Fans of the TV series "Coupling" will recognise Wilson's version of "Perhaps Perhaps Perhaps" which is clearly strongly based on Doris Day's interpretation, and Wilson does an excellent job with particularly good vocal syncopation with the percussion on the backing track and a knowing tone to her voice.
Of the other that stand out for me "This Time Tomorrow", which is a midtempo song which is both dramatic and melodic, with a particularly strong string section on the bridge. Once again the synthesisers are evident but the feel is very sixties, in no small measure due to the backing vocals which are reminiscent of the era. Wilson's vocals are pitched perfectly and convey heartbreak beautifully. On the other hand, her voice is fast paced on "Ecstasy", a song which was made for the dancefloor. This has a great beat although it has to be said the bassline on the introduction is very similar to that on the Jam's "A Town Called Malice".
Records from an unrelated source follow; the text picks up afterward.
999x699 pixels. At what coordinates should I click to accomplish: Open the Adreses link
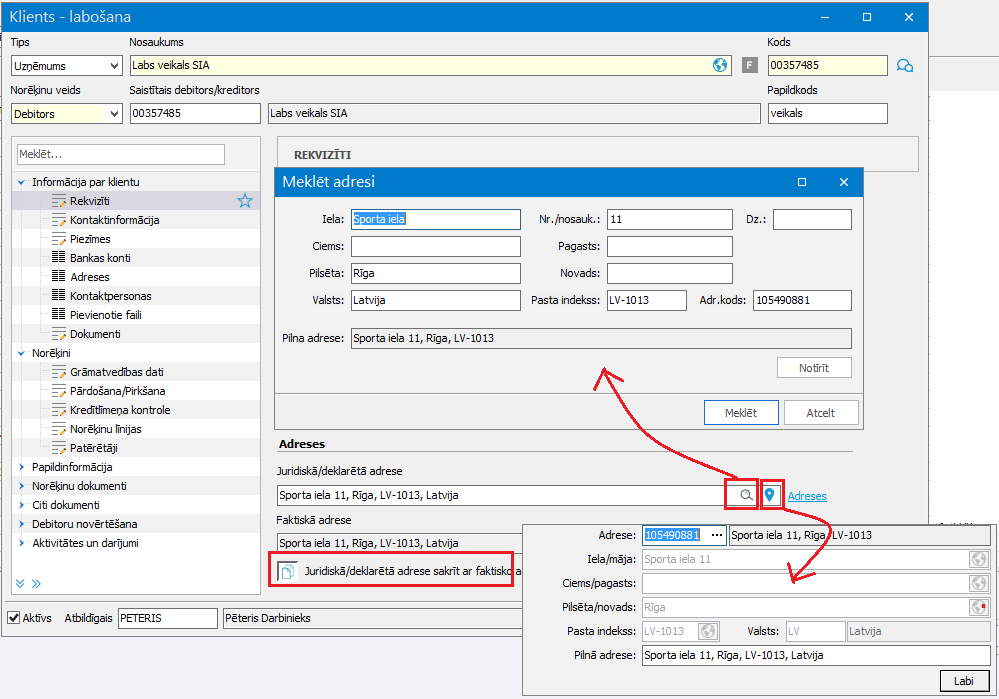pos(807,496)
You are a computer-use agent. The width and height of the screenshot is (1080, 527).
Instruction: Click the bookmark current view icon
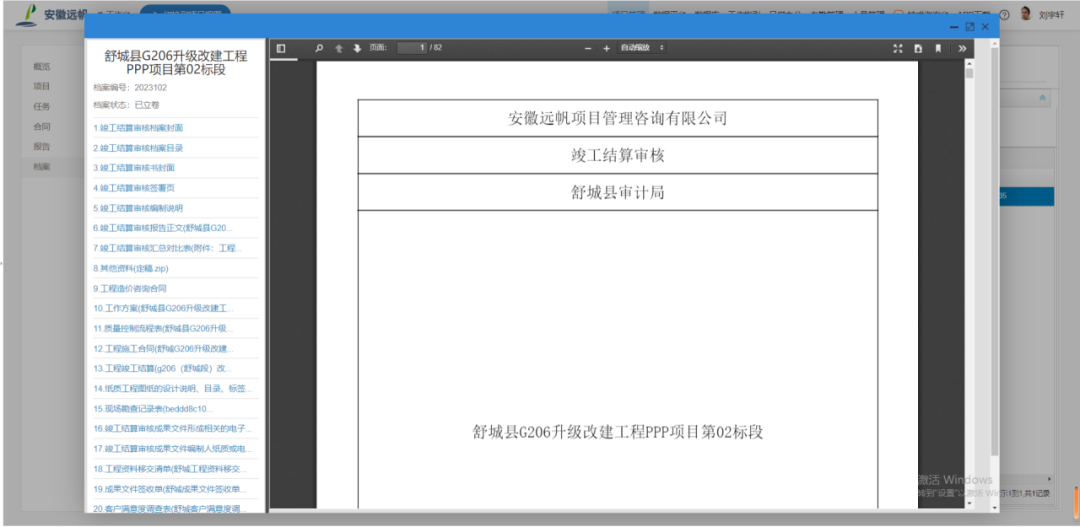[938, 48]
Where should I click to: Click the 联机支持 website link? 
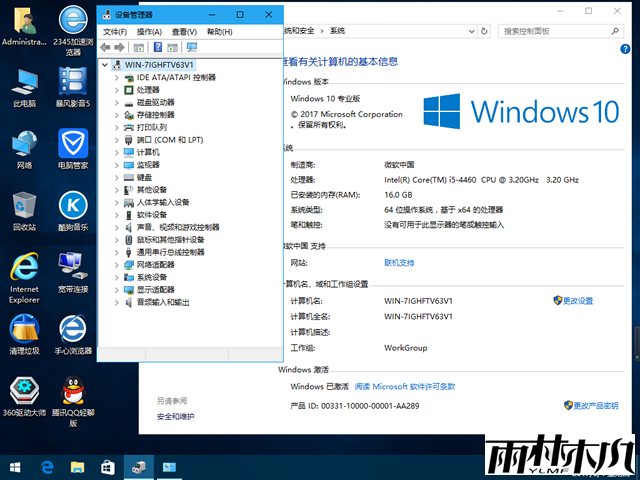[399, 262]
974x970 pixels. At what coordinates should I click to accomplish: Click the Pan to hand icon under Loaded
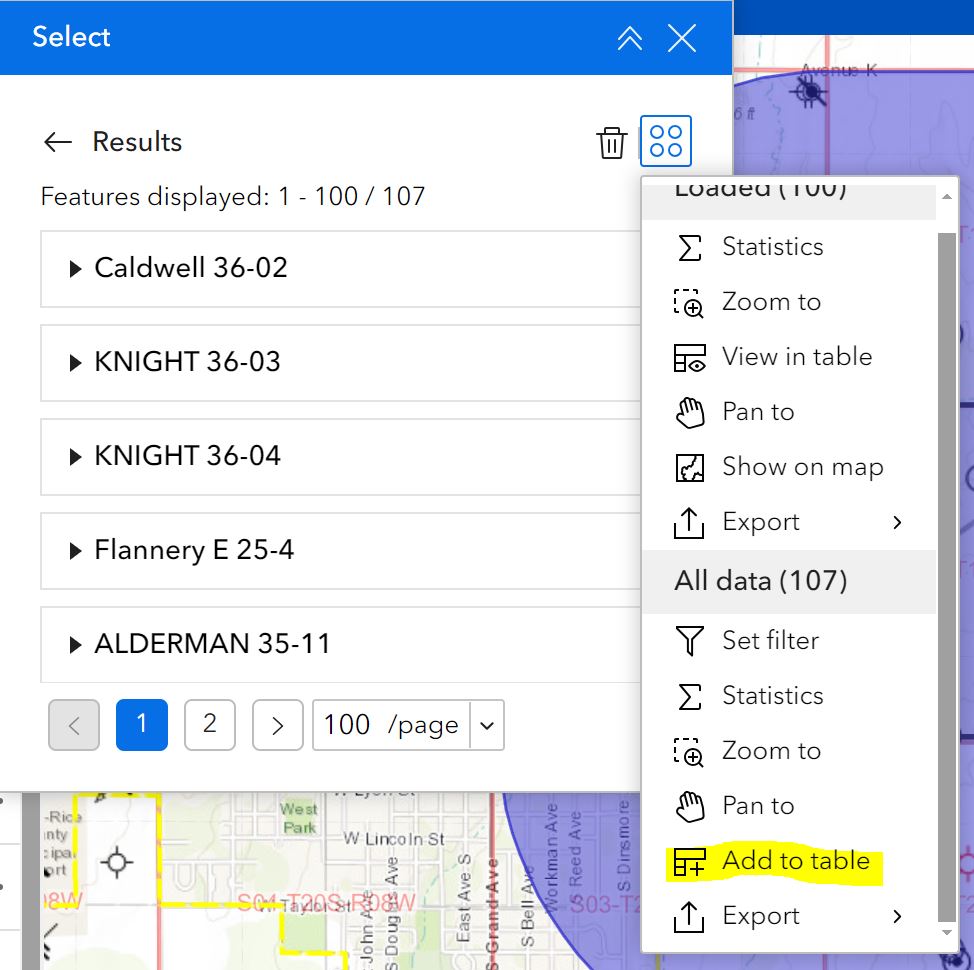(691, 412)
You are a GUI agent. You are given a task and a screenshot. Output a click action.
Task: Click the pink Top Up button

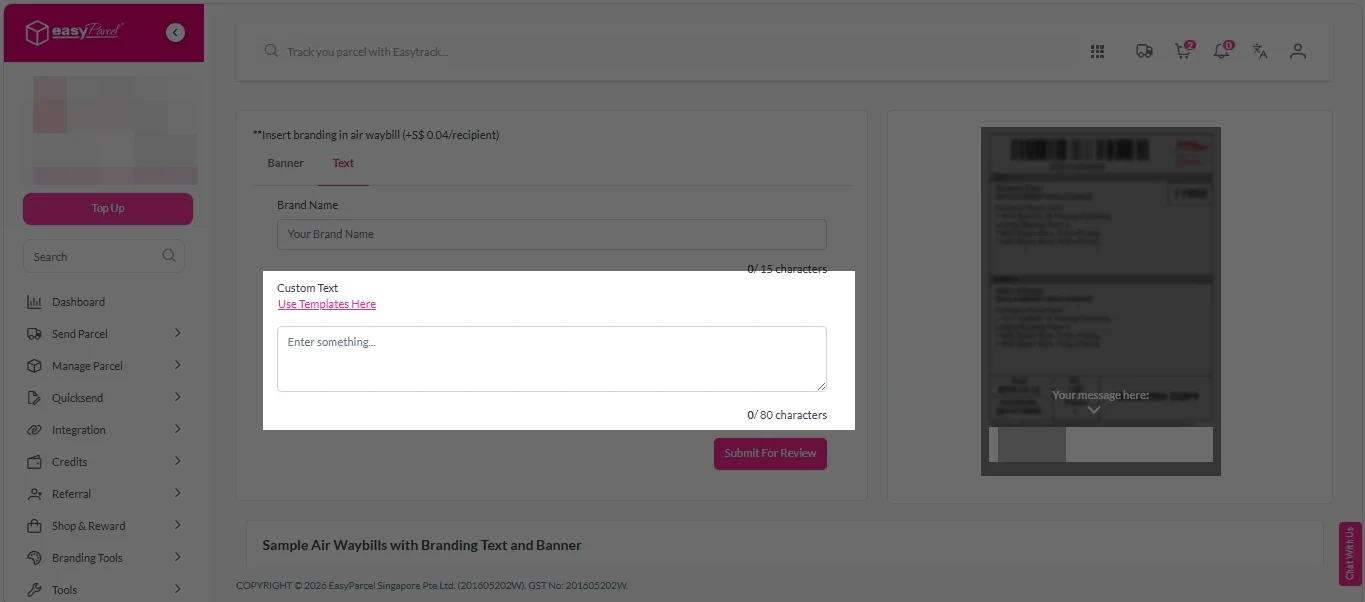[107, 208]
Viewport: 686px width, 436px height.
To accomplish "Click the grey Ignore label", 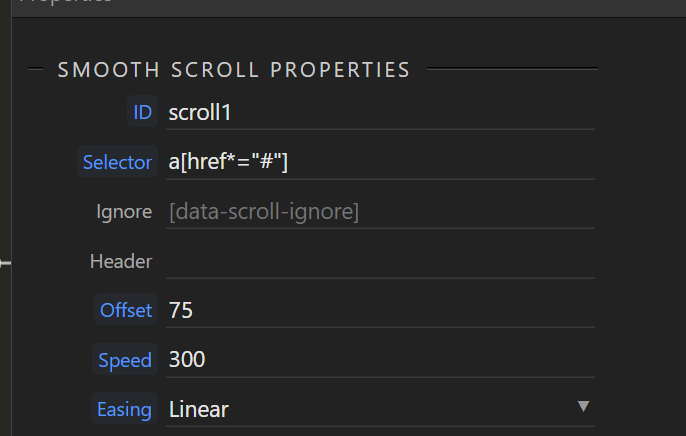I will [x=124, y=212].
So Mari Wilson was never going to change the world with her music but she did, for a brief period in the early 1980s bring a huge sense of fun to the UK music scene and put on a live show which is probably best described as huge value for money for the punter - although I have often thought over the years how unlikely it was that she ever actually ever made any money from touring.
However she did produce some fluffy and enjoyable pop music and moved retro pop away from the likes of Showaddywaddy into an era which had been overlooked and neglected in the seventies which was that of the girl group sound.
She could easily be dismissed as an oddity from the post punk era but the charm of her work is her enthusiasm, which frankly, is infectious. She has also gone on to forge a career in the music industry and released her latest album as recently as 2008. She also performs with Girl Talk, a trio of like minded singers who put on a highly regarded cabaret show.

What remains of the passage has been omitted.